**Selected extract**.
◇ ◇ ◇ ◇

One thing Rusch asked is what gets you out of bed and to work in the morning?  I'm not sure I'm answering the question in the spirit in which it was asked, but I thought about it: routine, expectations, inertia.  It got me thinking that if I wrote myself a job description, perhaps I could hold myself to it.  Could I import what's helpful in my real job to a self-employment situation?  Those helpful things, as I see it, are: a commitment to work (not just be present) for a fixed amount of time, and a clear hierarchy of priorities.  I don't spend much energy deciding what projects to work on, because that's hardly negotiable.  I don't spend any energy deciding to go to work (and extremely rarely have the energy to decide not to go to work).  These are the things I started working out language to describe, in hopes of setting up a useful status quo.

I might have drawn something up that day when I got home, if it didn't start to sound very self-indulgent of me, and like a distraction from actual writing I could do.  So I didn't, and surprisingly enough, I don't think I got too much of anything else done instead.  So the idea came back.

◇ ◇ ◇ ◇

**Instructions**.
a – Copy the excerpt about writing oneself a job description, starting with "I might have" and going on through "idea came back.", and swap "distraction" for "diversion".
b – Extend the excerpt about writing oneself a job description, picking up after its final sentence.

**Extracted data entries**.

◇ ◇ ◇ ◇

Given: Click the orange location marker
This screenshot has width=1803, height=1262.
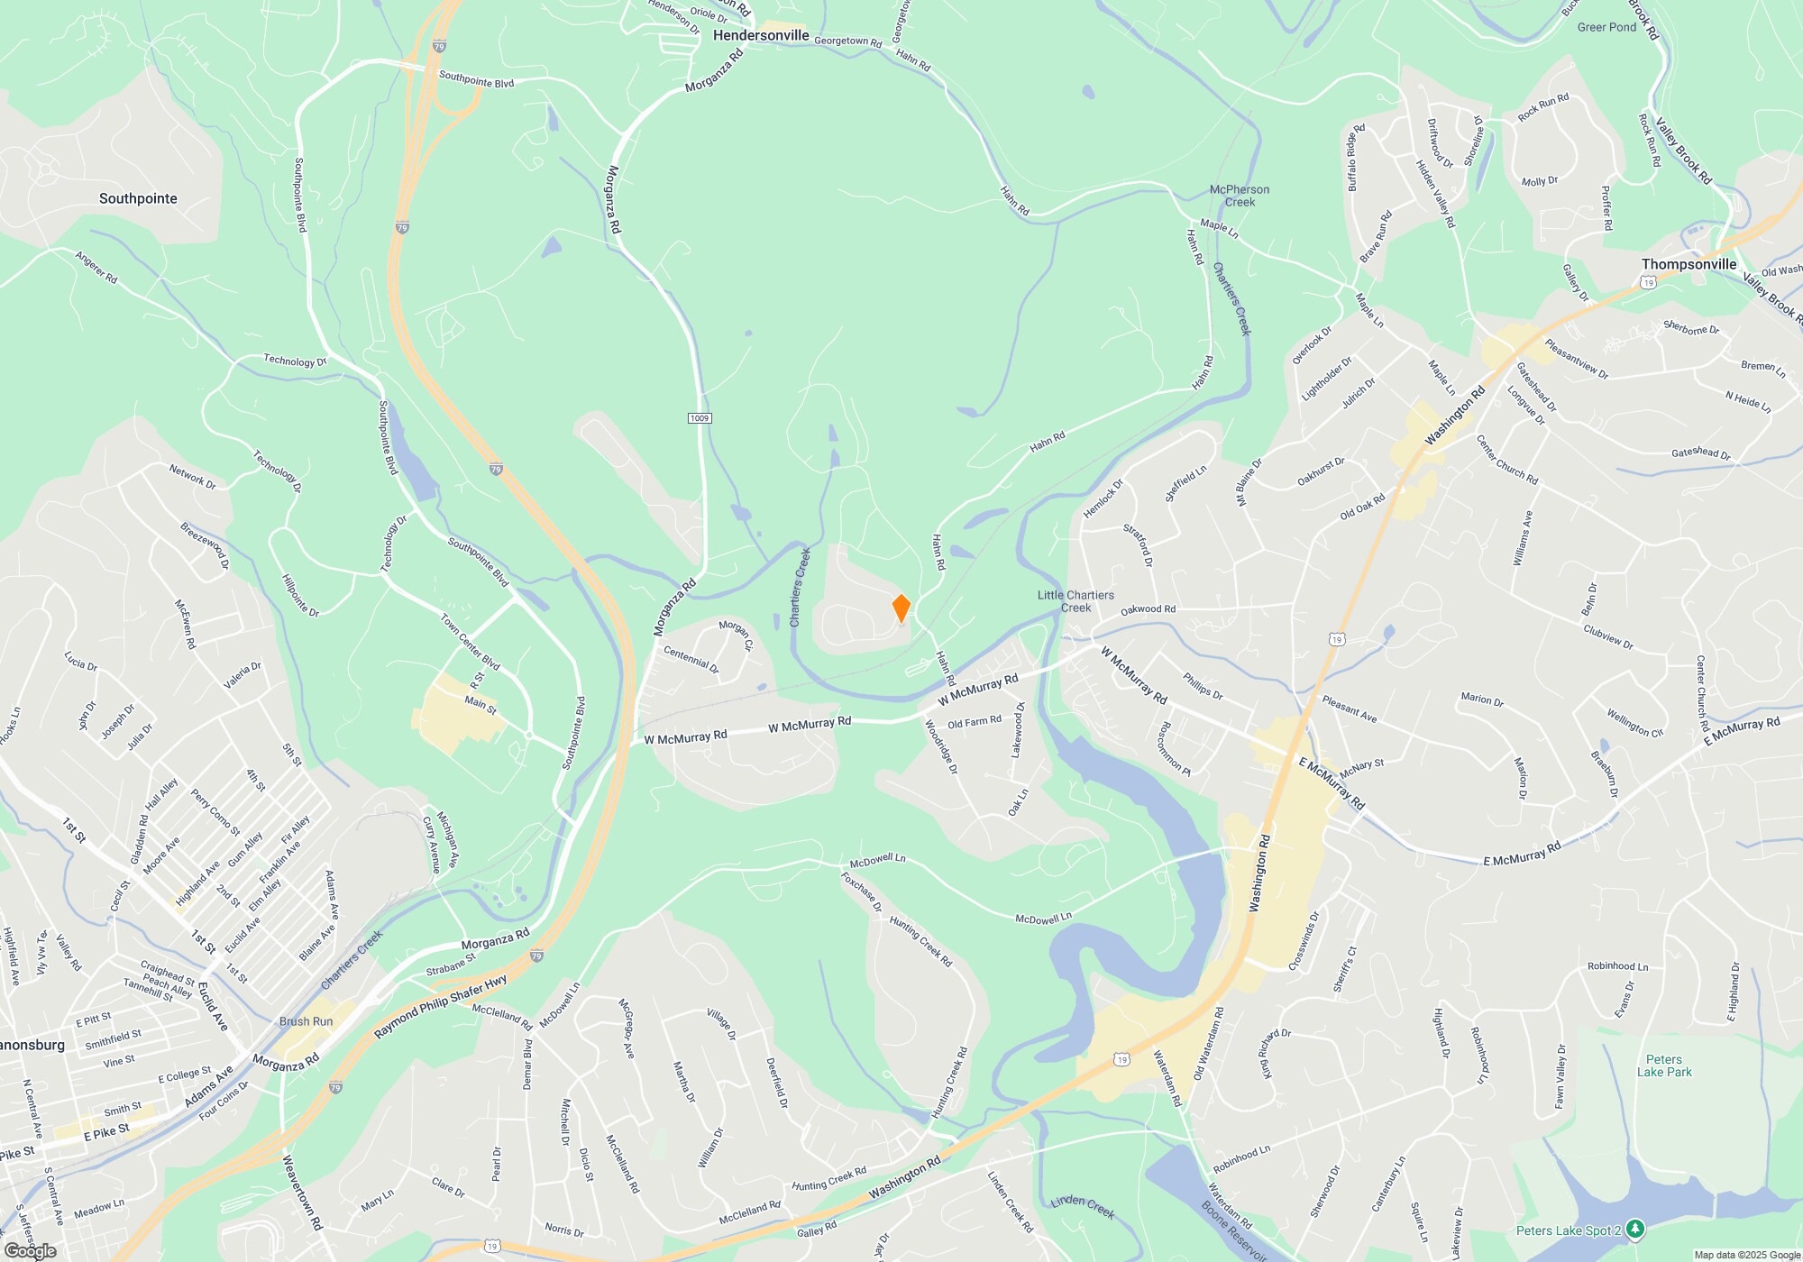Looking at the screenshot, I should tap(901, 608).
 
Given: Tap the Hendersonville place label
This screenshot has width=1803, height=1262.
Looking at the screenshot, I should tap(761, 35).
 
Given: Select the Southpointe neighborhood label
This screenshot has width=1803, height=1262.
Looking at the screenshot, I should tap(138, 198).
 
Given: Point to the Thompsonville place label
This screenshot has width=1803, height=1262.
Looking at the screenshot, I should tap(1689, 264).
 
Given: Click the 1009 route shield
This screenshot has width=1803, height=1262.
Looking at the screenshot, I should tap(700, 418).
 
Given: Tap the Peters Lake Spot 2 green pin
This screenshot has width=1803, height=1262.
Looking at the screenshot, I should tap(1635, 1229).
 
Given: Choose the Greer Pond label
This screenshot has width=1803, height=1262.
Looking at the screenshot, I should tap(1606, 27).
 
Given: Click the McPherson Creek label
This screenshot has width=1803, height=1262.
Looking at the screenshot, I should tap(1239, 196).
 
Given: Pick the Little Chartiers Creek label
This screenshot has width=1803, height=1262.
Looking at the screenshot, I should tap(1075, 601).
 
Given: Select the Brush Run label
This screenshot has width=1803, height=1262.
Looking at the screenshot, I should tap(306, 1021).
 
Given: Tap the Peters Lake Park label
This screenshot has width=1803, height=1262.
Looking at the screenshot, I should tap(1664, 1065).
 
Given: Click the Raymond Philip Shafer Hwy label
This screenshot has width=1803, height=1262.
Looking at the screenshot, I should tap(441, 1006).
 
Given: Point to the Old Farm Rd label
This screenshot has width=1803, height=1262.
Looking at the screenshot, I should tap(974, 722).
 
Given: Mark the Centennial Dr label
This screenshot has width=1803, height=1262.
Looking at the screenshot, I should tap(691, 660).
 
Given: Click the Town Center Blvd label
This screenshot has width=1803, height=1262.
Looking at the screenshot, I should tap(470, 642).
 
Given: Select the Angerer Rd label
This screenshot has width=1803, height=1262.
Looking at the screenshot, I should tap(96, 267).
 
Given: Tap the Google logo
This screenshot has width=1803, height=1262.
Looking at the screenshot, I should tap(30, 1250).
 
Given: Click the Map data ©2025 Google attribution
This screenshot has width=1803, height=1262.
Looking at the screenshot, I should tap(1747, 1255).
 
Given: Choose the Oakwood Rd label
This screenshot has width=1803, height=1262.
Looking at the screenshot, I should tap(1148, 609).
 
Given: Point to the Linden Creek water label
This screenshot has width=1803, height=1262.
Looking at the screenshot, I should tap(1082, 1206).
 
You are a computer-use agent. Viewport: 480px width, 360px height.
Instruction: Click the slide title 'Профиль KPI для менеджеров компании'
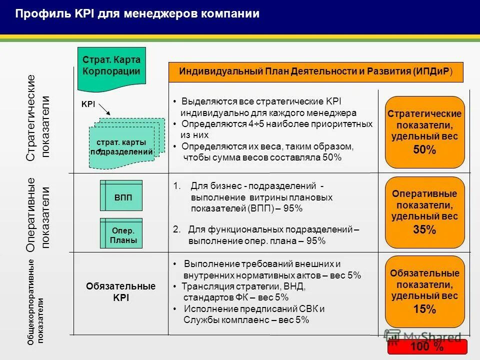tap(138, 14)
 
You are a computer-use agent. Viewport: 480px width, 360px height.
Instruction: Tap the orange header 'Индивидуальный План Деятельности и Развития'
tap(316, 72)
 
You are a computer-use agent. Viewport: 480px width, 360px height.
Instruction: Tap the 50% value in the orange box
tap(424, 150)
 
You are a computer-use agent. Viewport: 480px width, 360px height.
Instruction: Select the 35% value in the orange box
tap(424, 230)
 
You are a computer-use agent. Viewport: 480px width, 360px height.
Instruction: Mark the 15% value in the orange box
tap(424, 310)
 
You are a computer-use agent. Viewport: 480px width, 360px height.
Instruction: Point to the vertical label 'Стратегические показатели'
tap(38, 118)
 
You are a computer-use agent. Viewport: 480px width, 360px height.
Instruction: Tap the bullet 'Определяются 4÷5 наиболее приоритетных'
tap(276, 124)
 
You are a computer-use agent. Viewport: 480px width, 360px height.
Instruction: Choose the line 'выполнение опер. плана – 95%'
tap(257, 241)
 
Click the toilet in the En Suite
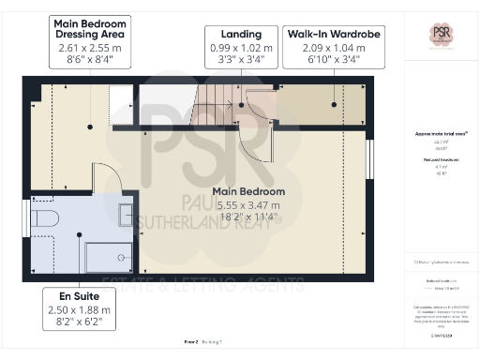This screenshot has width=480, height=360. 45,218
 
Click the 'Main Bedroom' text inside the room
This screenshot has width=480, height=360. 250,191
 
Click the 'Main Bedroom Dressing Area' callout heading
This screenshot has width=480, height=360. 92,30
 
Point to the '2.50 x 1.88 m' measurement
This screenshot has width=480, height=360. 80,309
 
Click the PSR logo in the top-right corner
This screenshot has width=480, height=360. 440,35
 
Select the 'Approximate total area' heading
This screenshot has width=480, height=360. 440,133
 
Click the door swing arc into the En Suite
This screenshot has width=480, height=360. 106,175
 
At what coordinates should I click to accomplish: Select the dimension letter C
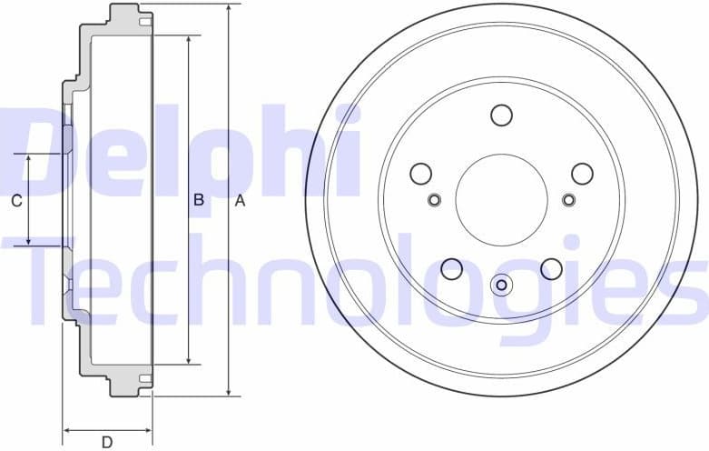tap(15, 201)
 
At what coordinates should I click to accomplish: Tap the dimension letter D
tap(106, 443)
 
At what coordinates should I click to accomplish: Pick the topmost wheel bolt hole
tap(500, 115)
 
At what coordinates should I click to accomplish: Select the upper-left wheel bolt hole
tap(420, 173)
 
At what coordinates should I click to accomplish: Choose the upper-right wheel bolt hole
tap(581, 173)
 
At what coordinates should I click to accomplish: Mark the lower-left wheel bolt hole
tap(451, 268)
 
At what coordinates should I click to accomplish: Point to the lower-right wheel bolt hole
tap(550, 268)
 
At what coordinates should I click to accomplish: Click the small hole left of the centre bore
tap(433, 200)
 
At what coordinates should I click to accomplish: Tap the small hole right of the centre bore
tap(568, 200)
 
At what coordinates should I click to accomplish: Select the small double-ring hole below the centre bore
tap(500, 286)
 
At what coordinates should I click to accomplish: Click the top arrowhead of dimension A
tap(229, 8)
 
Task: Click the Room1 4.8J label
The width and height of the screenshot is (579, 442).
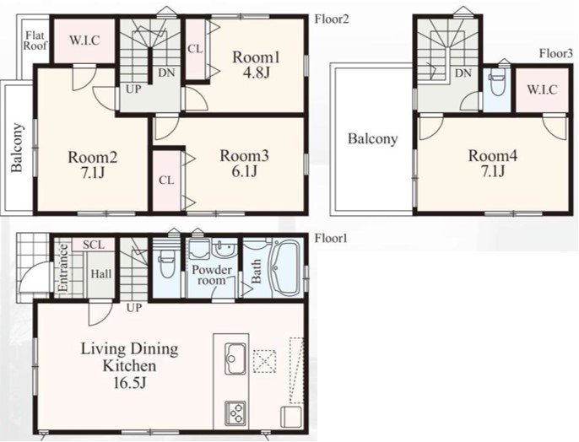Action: [x=257, y=65]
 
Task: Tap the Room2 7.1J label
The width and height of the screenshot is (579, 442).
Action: [x=93, y=164]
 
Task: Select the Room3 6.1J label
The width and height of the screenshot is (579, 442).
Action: [x=245, y=163]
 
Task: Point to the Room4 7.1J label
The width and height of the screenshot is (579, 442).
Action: [x=493, y=163]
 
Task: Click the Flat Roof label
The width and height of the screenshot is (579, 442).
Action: [x=35, y=40]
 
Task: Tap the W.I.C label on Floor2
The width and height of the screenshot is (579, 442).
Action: [x=84, y=40]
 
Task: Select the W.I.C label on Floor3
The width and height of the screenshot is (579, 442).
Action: [x=542, y=89]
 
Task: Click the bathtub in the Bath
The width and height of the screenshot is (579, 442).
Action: [x=286, y=268]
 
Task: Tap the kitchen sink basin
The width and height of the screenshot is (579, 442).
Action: [x=235, y=358]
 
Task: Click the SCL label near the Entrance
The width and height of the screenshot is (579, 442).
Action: [x=94, y=245]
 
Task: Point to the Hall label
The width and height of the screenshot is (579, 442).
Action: [x=101, y=274]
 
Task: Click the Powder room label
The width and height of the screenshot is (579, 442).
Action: [x=212, y=275]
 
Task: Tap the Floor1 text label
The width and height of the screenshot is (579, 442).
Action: [x=331, y=239]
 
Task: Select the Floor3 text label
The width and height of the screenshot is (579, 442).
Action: [x=556, y=54]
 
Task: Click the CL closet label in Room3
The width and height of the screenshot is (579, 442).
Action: [x=166, y=181]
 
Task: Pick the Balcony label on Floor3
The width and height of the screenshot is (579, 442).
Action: [x=373, y=139]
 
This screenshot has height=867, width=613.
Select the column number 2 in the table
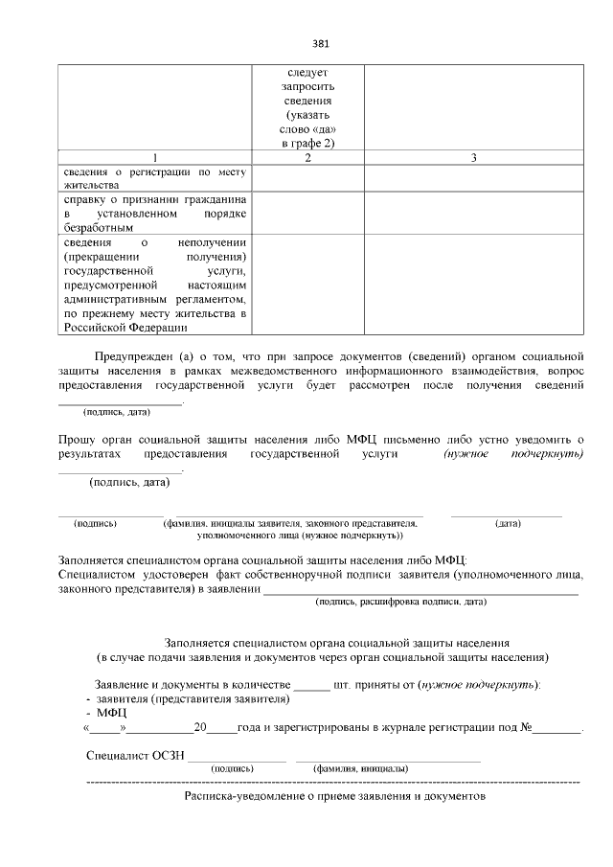point(307,157)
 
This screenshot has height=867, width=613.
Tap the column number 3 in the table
point(473,157)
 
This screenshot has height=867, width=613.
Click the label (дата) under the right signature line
point(508,524)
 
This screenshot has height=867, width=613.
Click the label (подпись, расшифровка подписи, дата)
point(400,602)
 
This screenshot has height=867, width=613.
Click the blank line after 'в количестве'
point(310,685)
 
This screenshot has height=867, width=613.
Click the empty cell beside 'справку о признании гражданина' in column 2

◇ ◇ ◇ ◇

**Answers to the problems**.
a –
I might have drawn something up that day when I got home, if it didn't start to sound very self-indulgent of me, and like a diversion from actual writing I could do.  So I didn't, and surprisingly enough, I don't think I got too much of anything else done instead.  So the idea came back.

b –
Maybe today is the day after all.  More to the point, perhaps, maybe I was thinking about this wrong.  I don't have to define my responsibilities when I don't have a job.  (In fact, I should probably set the terms of what to do if I am unemployed while I am employed, and still remember what a workday feels like.)  I could--and maybe need to--define my responsibilities concerning my free time.

When I started writing this post, I didn't think I would do that today, but at this point I'm considering it.  When I stopped writing "Nenle and Death" for now, I thought I was done writing, but maybe I was just done with that.  By the same token, I didn't expect to have the energy to write anything after this post, but now it doesn't sound so hard.  Also, there's a lot of day left.

Sunday, August 7, 2011

2,160 miles at the equator

Where to start?  I'm not in the best of moods these past few days, and since I haven't been posting about things of major personal significance, I might have to start at the beginning, wherever that is.

Of secondary importance is this: the cold which I complained of in my last post is still here, though finally being subdued.  A visit to the doctor last Monday and subsequent blood work revealed that this is, in fact, no mere cold, but the dreaded mononucleosis.  I had gone to the doctor hoping to discover I had strep throat, as I have had many times in the past, and which can be killed with antibiotics.  But there is nothing to do about mono except treat the sore throat (which is finally going away) and stick it out.  Also, to my chagrin, I need to take still more time off from jujutsu, lest I risk rupturing my spleen.  So I am told.  It is a small risk of a big problem.  But at any rate the mono itself has provided an interesting undertone to what's actually been going on.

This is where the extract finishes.